I was taken with the idea. I love this town and what so many people in the tech community are doing. So I started sketching. I tried a couple versions. I knew that I wanted to play up the “MA” at the beginning of “made.”
They were clearly typography-based. I made several variations and shared them back with the Slack community to get their feedback. People liked the idea. But they voiced concerns about some of the treatments. There were accessibility issues to think about.
Something more than basic text manipulation was necessary. I reached out to a great designer friend of mine for help. “Would you like to help me design a badge for Boston?”
She thought it was a great idea. But also she was really busy. It would be a little while before she could devote any time to it. I had shown her what I had put together. She gave some great constructive criticism. Suggested a badge would be more appropriate than simple text.
I got to work sketching. I doodled on it during my morning commute, at lunch, in the evening. I came up with a few more treatments.
My designer friend was concerned that the strokes of the circles were were too fine, that they would not hold up to different sizing and contrasting backgrounds. So I went back to work.
After some more experimentation, I settled on a couple treatments, circular and square. I shared these back with the community. I provided both black and white versions, knowing that would be important with the range of backgrounds they might be placed upon.

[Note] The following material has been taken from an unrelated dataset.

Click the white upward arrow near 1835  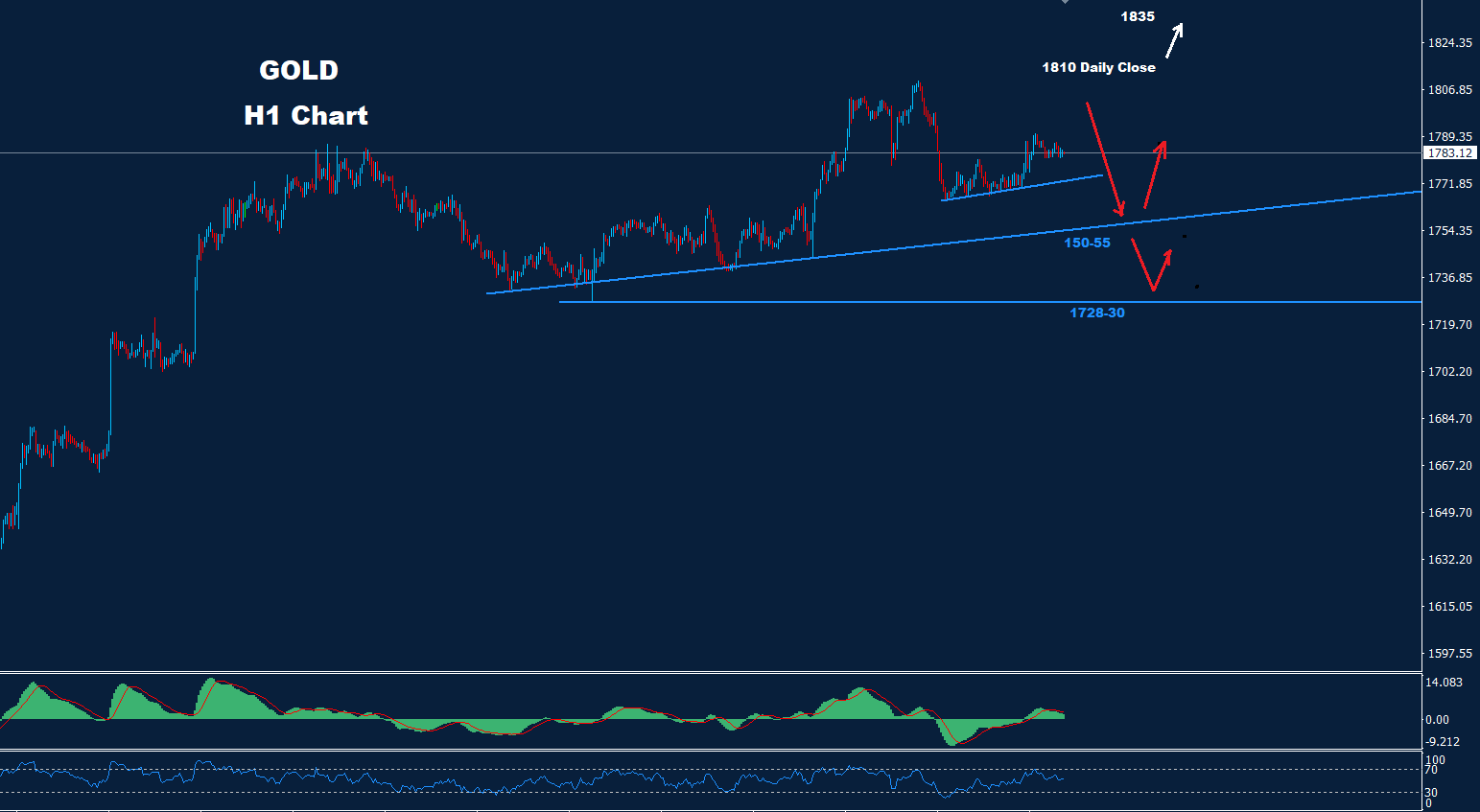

The feedback was positive, and I felt I was on the right path. The square outline seemed the most positive. I continued to refine, eventually I settled on this:
I heard from a number of people who thought it was interesting. A few companies added the logo to their company footer.
What I learned
This was a fun side project for me. The act of creating it is in and of itself fulfilling. I also learned a bit about promotion and marketing. The creative outlet was refreshing, and something I’m still learning more about.

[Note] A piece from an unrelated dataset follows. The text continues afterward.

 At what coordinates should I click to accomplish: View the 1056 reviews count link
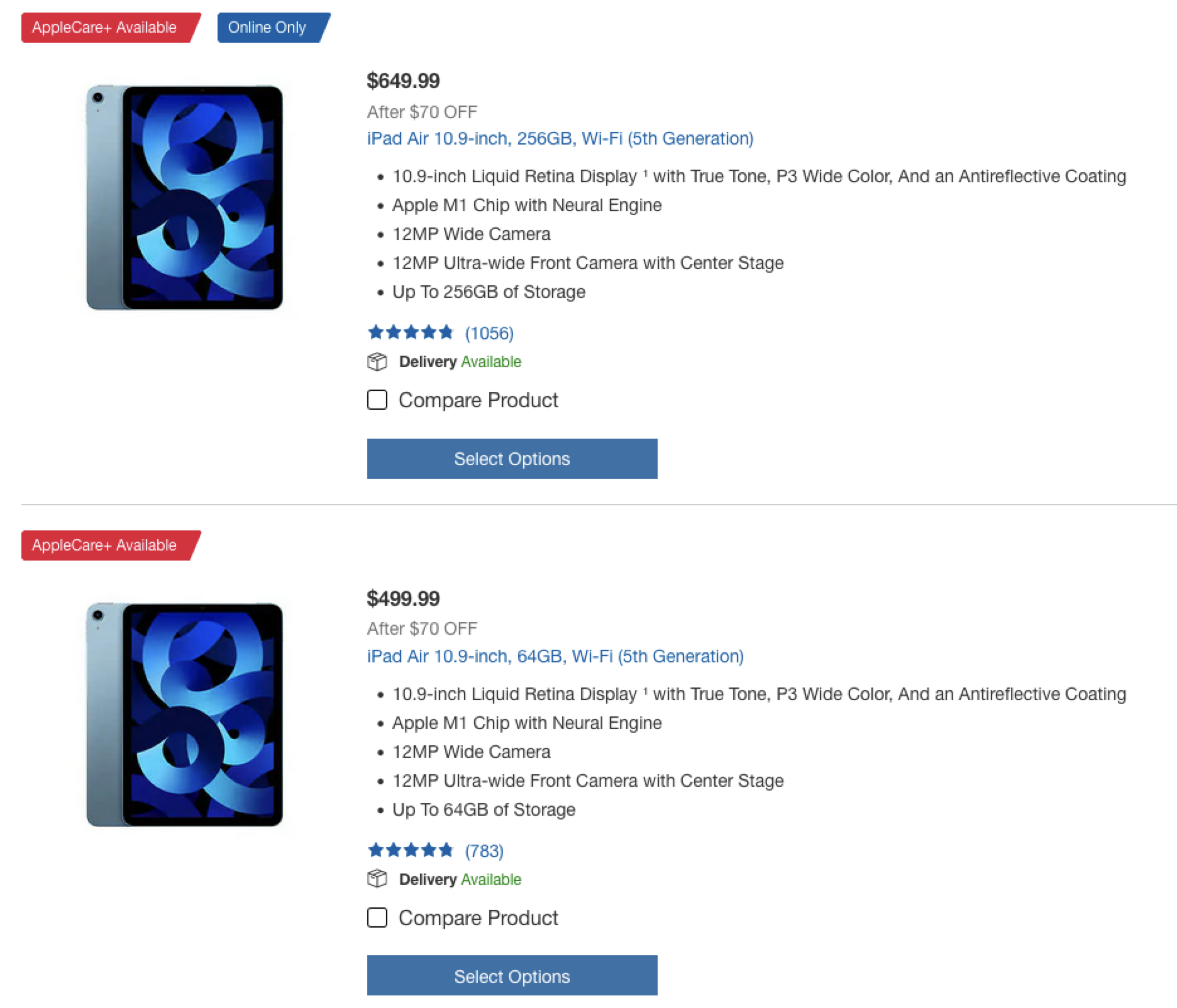(x=489, y=333)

I recently refreshed the logo. Thinking more about design and spacing, I played around with the logo to make it more friendly for different screens, and look more visually appealing (more sharp).
Here are the two logos side by side:
I worked with the spacing of the various elements to make things more consistent, giving it better symmetry. I think the updated version looks better. Here's a visual explanation of why:
I think the updated version looks better. Hopefully you do too. They're available in both positive (black) and negative (white). You're free to grab them at Bostonmade.org.